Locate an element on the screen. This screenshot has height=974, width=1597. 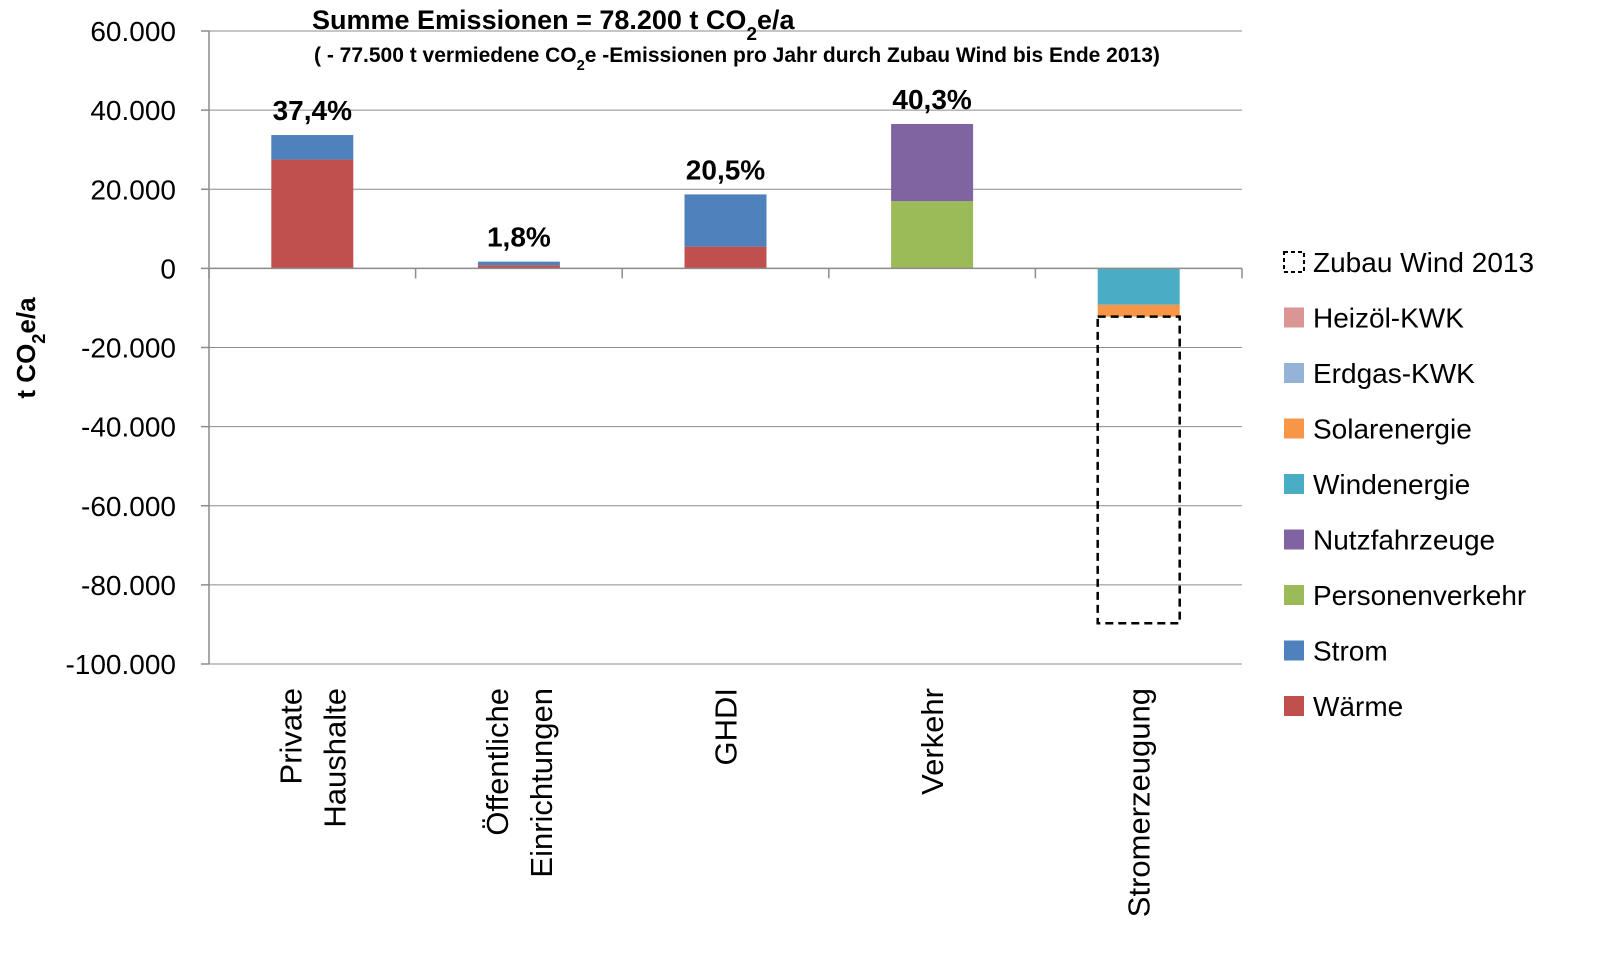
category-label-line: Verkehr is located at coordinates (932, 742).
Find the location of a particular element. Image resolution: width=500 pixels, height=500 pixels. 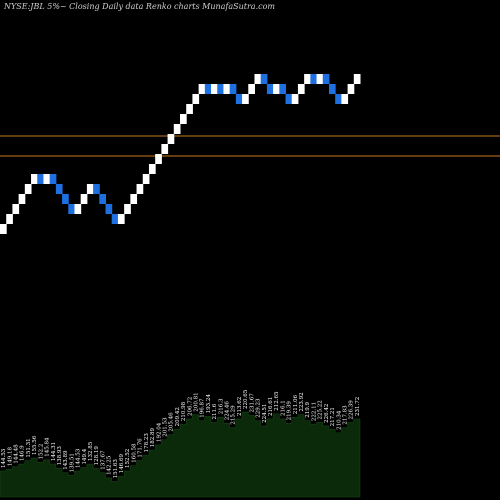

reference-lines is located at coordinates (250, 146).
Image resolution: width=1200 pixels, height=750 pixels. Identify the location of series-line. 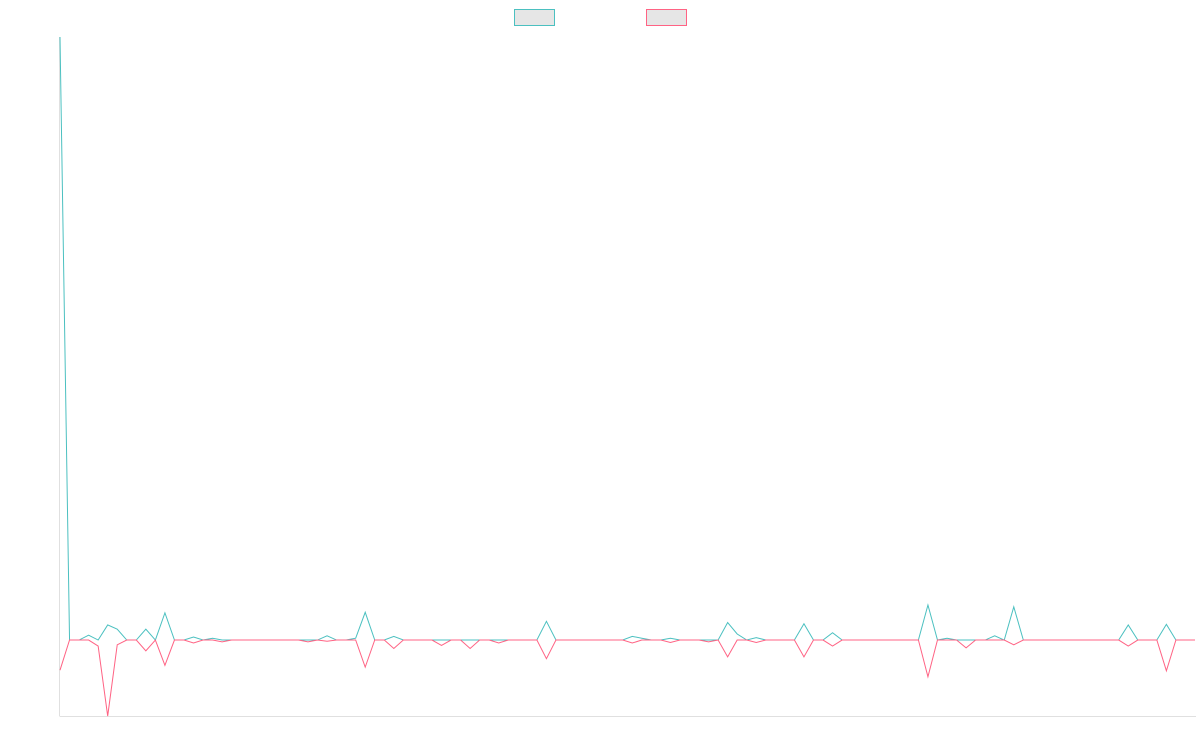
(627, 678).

------------------------------------------------------------------------

Goal of the exercise ->
Lay out all the rows above as a numbered list, leaving out blank lines and the pictures.

The answer ->
1. Locate an element on the screen. This screenshot has height=974, width=1597. 
2. category-label-line: Verkehr is located at coordinates (932, 742).
3. Find the location of a particular element. Image resolution: width=500 pixels, height=500 pixels. 
4. reference-lines is located at coordinates (250, 146).
5. Image resolution: width=1200 pixels, height=750 pixels. Identify the location of series-line. 
6. (627, 678).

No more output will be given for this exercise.